→ **ENTRIES PROVIDED**:
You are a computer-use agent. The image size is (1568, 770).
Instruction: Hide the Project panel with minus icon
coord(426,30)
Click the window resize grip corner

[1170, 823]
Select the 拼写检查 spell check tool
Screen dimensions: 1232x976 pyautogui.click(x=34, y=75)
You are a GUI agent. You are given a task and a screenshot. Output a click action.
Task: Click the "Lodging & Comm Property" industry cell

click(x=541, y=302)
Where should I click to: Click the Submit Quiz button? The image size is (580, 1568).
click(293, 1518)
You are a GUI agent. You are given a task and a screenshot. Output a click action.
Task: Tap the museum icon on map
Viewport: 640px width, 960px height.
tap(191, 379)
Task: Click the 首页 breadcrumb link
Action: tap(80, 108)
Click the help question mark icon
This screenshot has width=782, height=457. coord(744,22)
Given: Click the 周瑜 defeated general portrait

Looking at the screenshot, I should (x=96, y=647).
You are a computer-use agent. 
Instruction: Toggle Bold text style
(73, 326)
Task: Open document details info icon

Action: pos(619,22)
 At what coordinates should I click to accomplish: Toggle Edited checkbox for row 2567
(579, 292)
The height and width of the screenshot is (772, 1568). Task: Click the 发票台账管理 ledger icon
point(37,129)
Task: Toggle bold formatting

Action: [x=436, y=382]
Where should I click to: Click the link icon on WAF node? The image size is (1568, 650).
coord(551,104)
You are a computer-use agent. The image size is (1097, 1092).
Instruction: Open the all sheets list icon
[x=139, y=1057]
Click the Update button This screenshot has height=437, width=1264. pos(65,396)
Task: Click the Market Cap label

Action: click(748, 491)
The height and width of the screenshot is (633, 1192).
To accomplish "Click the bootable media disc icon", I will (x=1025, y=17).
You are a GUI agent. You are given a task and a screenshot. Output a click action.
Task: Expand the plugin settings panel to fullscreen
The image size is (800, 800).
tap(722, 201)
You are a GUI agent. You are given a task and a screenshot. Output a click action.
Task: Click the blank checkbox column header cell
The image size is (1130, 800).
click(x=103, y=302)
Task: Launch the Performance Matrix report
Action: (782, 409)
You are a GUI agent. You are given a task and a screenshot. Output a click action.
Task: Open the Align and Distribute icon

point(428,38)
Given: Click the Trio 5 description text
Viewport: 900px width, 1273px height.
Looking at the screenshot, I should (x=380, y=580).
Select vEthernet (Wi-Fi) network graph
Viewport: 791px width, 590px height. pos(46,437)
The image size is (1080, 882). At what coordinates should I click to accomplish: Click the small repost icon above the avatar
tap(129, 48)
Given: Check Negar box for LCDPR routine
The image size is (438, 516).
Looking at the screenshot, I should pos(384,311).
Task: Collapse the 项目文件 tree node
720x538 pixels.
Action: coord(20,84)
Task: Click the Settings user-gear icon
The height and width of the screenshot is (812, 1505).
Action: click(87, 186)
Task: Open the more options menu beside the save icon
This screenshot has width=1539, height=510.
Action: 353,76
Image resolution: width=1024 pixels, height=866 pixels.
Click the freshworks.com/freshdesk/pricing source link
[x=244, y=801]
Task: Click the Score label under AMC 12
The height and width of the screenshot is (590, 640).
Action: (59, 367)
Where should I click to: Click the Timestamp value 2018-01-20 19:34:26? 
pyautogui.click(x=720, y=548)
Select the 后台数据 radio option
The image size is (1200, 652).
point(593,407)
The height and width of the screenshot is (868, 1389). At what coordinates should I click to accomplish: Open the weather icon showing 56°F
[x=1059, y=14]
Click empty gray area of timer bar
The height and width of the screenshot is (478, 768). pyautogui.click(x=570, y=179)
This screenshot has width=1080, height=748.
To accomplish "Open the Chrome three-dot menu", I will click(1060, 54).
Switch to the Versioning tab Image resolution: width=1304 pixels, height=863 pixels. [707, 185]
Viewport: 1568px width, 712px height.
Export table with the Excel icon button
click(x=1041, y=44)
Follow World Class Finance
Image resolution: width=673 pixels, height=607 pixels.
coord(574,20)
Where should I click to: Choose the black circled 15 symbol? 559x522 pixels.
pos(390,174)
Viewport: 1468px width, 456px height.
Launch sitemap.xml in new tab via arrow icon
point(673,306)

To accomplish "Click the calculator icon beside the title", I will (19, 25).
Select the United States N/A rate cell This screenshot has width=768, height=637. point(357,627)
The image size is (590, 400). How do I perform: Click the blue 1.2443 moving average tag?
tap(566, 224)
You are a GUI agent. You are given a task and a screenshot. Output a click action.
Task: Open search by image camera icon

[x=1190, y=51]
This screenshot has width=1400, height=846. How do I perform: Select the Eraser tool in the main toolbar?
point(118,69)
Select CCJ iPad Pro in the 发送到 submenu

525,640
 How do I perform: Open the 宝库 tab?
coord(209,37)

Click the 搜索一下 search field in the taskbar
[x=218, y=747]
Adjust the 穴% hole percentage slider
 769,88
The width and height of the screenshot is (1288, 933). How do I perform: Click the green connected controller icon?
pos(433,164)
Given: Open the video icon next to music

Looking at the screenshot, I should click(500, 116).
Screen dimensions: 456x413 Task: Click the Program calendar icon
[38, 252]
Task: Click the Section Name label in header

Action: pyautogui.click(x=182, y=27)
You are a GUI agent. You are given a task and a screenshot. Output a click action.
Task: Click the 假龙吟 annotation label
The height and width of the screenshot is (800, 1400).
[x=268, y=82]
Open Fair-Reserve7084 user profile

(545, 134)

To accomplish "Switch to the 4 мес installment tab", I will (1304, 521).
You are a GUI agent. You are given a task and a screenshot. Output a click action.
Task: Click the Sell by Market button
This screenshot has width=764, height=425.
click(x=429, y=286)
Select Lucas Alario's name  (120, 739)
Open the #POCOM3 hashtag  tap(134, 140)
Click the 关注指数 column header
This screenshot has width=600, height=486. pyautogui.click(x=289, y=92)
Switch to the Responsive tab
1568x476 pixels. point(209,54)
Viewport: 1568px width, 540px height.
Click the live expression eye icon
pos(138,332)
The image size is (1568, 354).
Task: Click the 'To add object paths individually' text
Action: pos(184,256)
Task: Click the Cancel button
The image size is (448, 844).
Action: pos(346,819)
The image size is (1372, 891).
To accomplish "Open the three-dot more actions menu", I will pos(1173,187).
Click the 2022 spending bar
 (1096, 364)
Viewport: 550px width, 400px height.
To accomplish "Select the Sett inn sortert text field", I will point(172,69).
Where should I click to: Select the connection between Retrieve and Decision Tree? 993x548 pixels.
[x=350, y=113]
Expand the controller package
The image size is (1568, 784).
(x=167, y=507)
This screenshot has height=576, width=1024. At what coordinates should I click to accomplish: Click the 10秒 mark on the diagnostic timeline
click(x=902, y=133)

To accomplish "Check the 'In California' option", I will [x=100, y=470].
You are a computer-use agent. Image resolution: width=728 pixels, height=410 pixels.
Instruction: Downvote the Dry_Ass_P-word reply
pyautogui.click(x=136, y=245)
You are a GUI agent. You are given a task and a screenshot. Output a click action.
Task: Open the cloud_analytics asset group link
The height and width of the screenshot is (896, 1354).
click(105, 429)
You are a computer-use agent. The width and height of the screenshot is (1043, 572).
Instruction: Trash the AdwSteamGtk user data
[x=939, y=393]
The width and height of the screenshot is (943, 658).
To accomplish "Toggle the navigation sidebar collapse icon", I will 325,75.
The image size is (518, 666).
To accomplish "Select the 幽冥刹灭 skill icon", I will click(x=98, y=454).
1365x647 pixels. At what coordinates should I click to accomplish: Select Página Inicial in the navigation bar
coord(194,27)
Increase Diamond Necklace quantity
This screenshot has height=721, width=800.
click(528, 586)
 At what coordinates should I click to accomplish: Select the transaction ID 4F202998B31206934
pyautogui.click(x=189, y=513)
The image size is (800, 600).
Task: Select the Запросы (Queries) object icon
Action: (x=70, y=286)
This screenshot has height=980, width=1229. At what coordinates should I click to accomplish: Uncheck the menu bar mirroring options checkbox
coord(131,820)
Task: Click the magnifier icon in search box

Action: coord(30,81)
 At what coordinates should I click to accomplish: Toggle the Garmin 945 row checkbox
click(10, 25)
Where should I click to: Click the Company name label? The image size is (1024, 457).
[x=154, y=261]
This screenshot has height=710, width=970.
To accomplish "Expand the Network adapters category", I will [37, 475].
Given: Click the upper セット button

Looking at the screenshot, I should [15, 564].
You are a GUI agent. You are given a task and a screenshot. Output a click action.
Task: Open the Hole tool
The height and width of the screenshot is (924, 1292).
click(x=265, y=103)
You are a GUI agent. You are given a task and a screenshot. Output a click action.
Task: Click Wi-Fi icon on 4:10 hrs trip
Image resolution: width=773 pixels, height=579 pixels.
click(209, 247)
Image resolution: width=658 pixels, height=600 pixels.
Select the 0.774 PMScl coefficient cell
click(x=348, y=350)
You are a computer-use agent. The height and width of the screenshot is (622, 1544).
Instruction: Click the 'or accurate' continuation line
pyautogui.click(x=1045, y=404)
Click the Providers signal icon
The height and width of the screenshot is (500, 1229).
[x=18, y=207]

→ **ASSIGNMENT**:
From the entries, copy out each line containing the word "three".

→ **REPLY TO THE EXERCISE**:
To accomplish "Open the Chrome three-dot menu", I will click(1060, 54).
To accomplish "Open the three-dot more actions menu", I will pos(1173,187).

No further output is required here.